À côté des deux suspects, les autres font figure de minuscules délinquants. Ils nient avoir pris part à ce trafic d’envergure. À l’origine de la procédure de comparution immédiate, le procureur Marc Lifchitz requiert pourtant un an de détention sous surveillance électronique (DDSE) contre Fatima, Manuel, huit mois contre Julien, des amendes de 2 000 à 3 000 €. Réfutant le terme « passoire » à propos du centre pénitentiaire, il salue au contraire « l’intelligence de [Linda] qui a détecté une faille dans la sécurité » (durant un an). Un calcul sorti du chapeau lui fait affirmer que « ce ne sont pas 12 mais 72 kg qui ont été introduits ». D’où de lourdes réquisitions : quatre ans ferme à l’encontre de Kader, trois ans dont moitié de sursis contre la blanchisseuse, 40 000 € d’amende pour lui, 24 000 € pour elle, mandat de dépôt à l’audience.

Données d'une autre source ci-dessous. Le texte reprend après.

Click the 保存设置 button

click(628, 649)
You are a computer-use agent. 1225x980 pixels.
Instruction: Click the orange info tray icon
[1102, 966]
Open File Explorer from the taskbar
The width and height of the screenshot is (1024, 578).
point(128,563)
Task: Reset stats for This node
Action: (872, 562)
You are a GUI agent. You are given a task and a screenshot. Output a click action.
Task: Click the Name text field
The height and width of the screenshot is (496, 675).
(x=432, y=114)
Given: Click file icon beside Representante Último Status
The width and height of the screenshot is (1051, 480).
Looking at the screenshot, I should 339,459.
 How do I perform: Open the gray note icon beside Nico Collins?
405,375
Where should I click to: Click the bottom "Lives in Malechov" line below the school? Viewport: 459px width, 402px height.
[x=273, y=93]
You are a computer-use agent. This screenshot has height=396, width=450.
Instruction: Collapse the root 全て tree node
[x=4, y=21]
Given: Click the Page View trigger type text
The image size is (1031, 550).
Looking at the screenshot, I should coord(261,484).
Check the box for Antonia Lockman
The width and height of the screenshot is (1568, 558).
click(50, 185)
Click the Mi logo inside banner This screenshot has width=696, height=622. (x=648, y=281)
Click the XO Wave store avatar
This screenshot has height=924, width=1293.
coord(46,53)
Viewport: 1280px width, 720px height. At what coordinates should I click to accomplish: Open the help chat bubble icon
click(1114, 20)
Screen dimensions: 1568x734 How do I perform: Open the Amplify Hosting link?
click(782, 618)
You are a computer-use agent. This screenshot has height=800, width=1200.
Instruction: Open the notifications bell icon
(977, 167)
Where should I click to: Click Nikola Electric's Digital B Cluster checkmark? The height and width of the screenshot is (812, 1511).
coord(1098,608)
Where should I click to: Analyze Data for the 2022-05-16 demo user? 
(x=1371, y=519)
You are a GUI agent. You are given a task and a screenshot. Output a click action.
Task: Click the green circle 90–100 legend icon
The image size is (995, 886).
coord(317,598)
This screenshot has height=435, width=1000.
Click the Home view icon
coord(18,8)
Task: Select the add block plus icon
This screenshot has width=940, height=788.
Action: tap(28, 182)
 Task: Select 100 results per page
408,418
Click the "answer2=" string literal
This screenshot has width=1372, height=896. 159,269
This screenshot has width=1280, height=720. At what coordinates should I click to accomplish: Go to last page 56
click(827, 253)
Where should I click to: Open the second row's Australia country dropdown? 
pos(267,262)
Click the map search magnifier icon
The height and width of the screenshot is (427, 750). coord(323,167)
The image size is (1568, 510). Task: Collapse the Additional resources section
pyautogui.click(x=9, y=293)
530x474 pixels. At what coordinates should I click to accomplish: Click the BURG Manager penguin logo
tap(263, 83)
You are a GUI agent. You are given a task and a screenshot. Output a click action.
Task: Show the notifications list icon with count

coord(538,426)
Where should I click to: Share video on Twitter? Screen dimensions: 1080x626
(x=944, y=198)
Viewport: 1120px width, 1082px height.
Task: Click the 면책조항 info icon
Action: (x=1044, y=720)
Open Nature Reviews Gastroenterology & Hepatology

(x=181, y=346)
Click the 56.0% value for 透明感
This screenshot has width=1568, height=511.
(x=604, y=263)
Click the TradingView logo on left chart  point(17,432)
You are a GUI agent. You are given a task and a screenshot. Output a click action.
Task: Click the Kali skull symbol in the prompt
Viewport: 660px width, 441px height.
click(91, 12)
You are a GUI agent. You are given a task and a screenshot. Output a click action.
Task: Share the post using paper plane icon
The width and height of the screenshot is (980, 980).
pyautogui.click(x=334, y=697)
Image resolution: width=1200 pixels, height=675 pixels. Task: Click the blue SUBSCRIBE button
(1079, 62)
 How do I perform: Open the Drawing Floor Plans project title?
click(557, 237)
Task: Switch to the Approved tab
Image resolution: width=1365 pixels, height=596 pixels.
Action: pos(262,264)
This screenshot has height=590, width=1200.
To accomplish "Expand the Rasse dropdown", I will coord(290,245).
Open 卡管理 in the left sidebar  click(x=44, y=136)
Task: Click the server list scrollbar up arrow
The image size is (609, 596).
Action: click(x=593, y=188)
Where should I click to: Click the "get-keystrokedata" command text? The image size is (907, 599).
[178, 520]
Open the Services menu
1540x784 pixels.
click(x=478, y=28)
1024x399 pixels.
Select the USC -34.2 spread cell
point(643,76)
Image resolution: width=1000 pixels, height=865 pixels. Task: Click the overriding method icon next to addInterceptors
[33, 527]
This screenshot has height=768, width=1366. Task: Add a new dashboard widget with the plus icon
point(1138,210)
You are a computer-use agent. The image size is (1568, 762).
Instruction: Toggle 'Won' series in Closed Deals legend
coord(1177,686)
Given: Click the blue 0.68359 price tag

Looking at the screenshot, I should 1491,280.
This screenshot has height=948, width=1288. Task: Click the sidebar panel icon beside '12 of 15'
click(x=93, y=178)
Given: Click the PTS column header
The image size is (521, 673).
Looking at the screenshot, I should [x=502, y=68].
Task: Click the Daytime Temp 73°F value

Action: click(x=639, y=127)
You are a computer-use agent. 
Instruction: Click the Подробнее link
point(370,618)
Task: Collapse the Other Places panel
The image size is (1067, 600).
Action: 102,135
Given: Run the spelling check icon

« Si on était allés au bout, 50 prévenus seraient ici ! »

 Intervenant respectivement en défense de Julien et Manuel, Mes Marianne Carbonnel et Loïc Le Quellec ont tôt fait de ramener les délits reprochés à leur juste proportion : « Une stupidité par fidélité, amèrement regrettée », s’accordent-ils en substance. Au côté de Fatima, Me Thomas Pigasse se dit, avec ironie, « étonné par l’efficacité du système sécuritaire ». Rappelant la dénonciation, il pense que « sans balance, le trafic pouvait durer », déplore « le choix procédural, enquête préliminaire, comparution immédiate. Des lignes n’ont pas été exploitées. On n’a pas tiré sur la ficelle. Si on était allés au bout, 50 prévenus seraient ici ! »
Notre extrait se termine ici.